El ‘cómo se gana’ viene siendo uno de los debates más importantes en las ultimas décadas del fútbol mundial. Para los románticos siempre estará por encima el proceso. Prefieren jugar bien y perderlo todo a ganar campeonatos jugando un fútbol que no sea de su agrado. Los resultadistas, por otro lado, están convencidos de que el sentido del deporte es ganar, la forma pasa a un segundo plano. Independientemente de pertenecer a una postura o a la otra todos, en general, entienden que para ganar hay que hacer gol. Todo lo demás pasa a un segundo plano cuando el balón toca el fondo de la red. Se salvan y se destruyen procesos, los jugadores se llenan de júbilo o amargura, los aficionados gritan o lloran, etc. La integridad del deporte se resume en ese momento capaz de cambiarlo todo.

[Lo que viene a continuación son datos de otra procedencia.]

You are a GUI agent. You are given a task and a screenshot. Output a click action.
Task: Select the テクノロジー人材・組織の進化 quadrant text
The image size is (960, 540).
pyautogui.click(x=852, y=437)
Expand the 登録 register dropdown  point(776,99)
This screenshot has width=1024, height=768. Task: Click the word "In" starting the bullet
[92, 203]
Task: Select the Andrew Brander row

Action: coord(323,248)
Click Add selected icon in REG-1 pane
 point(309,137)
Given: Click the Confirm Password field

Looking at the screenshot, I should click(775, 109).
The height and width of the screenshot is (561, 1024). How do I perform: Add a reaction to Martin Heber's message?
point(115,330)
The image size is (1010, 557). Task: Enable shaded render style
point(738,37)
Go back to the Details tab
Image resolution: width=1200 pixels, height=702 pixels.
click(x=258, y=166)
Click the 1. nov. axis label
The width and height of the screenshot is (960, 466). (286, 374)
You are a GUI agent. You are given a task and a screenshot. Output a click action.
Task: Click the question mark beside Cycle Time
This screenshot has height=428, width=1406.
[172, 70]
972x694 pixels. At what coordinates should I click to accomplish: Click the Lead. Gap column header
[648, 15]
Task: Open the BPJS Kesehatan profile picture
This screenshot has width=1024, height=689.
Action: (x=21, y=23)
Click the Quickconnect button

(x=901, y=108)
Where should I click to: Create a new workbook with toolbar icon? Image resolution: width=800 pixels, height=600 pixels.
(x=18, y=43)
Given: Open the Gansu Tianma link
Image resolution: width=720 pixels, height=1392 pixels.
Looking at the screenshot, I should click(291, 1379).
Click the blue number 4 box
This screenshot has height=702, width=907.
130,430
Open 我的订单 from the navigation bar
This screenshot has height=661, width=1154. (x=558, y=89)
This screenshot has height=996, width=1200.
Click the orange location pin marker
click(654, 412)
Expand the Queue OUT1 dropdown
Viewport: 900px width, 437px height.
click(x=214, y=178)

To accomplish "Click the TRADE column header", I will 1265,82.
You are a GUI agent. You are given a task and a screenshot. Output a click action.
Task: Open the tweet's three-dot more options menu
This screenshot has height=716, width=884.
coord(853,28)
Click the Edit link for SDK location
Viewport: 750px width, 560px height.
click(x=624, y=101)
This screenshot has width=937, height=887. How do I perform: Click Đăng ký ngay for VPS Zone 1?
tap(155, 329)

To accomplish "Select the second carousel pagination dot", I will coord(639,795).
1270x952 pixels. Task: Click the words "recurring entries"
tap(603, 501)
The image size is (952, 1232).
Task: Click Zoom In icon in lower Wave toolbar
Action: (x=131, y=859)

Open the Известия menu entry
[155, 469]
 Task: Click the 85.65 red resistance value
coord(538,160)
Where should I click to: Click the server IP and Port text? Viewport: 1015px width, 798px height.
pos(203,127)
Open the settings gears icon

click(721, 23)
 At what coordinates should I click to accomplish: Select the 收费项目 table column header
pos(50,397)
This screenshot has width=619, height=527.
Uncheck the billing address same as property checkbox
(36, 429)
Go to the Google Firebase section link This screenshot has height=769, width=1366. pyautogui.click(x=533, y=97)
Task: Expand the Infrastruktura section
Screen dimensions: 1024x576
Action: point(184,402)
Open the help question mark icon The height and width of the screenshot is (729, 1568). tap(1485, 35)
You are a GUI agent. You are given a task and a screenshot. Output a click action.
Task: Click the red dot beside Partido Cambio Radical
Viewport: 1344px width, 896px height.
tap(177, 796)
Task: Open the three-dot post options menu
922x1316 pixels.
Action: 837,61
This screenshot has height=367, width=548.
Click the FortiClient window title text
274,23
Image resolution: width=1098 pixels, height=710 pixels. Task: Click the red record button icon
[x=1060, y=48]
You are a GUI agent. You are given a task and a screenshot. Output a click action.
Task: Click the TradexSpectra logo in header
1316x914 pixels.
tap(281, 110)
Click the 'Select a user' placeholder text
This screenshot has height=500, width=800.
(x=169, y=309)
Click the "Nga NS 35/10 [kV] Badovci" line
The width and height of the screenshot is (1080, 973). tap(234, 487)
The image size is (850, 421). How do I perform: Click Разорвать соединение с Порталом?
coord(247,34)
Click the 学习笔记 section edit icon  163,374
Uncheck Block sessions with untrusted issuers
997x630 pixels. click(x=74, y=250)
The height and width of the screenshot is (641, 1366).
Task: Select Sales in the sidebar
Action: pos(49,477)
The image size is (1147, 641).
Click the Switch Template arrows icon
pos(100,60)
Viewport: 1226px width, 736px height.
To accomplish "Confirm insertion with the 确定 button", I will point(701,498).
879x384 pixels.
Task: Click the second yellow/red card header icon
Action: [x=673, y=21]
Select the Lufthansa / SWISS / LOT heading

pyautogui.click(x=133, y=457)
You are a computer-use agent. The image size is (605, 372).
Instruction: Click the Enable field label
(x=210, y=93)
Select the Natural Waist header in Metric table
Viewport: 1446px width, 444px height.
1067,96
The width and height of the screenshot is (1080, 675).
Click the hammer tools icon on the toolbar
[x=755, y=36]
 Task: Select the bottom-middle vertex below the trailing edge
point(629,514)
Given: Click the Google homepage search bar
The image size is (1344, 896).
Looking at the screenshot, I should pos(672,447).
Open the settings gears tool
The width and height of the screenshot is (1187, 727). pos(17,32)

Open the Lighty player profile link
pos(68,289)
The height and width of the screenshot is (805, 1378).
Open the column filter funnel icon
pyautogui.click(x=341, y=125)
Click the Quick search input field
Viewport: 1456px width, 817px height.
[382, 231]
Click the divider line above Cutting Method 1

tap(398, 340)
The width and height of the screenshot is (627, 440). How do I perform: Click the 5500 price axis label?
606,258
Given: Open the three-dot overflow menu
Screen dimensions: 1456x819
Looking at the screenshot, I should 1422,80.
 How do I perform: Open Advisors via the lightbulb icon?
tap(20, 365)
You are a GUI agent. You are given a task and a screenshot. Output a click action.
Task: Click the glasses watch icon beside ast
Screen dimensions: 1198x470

Santa Fe, bien arriba en la tabla, es más práctico que estético

Lo anterior es la única forma de explicar lo acontecido en el estadio La Independencia de la ciudad de Tunja. El equipo ajedrezado, con su 4-4-2, sofocó al equipo cardenal durante los 90 minutos de juego. Adelantaron sus líneas, anticiparon balones, interrumpieron las combinaciones en ataque de Santa Fe, en fin, hicieron todo lo posible para ganar el encuentro. Acorralaron al León en una esquina a la espera de asestar el golpe final, el problema fue que éste nunca llegó.

El equipo Cardenal se mostró blando en la mitad de la cancha y rápidamente perdió el control del partido, sucumbió ante la presión contraria. El doble cinco compuesto por Torres y Seijas no logró equilibrar la defensa y tampoco esclareció la salida del equipo. La fase ofensiva de Santa Fe se vio limitada a lo que pudieran realizar en banda Roa y Arias. Mientras en la parte alta Morelos y Wilder luchaban los pocos balones que les llegaban y Ómar Pérez se veía obligado a bajar para poder entrar en contacto con el juego.

Chicó, a pesar de buscar de forma insistente la victoria, cayó derrotado

Un Chicó armado y en busca del partido contra un Santa Fe confundido que corría más de lo que jugaba. La victoria ajedrezada era lo lógico en ese panorama, pero el fútbol nunca se ha caracterizado por seguir ningún tipo de lógica. Boyacá Chicó golpeó primero, Santa Fe, como pudo, encontró el empate al inicio del segundo tiempo y cuando los ajedrezados tenían cercado al león, esperando el momento justo para la estocada final, éste se volvió y les lanzó un zarpazo mortal que concretó la victoria cardenal. Pimentel podrá irse a descansar contento por el funcionamiento de su equipo, mientras que Costas soñará con la difícil victoria que consiguió jugando un fútbol regular.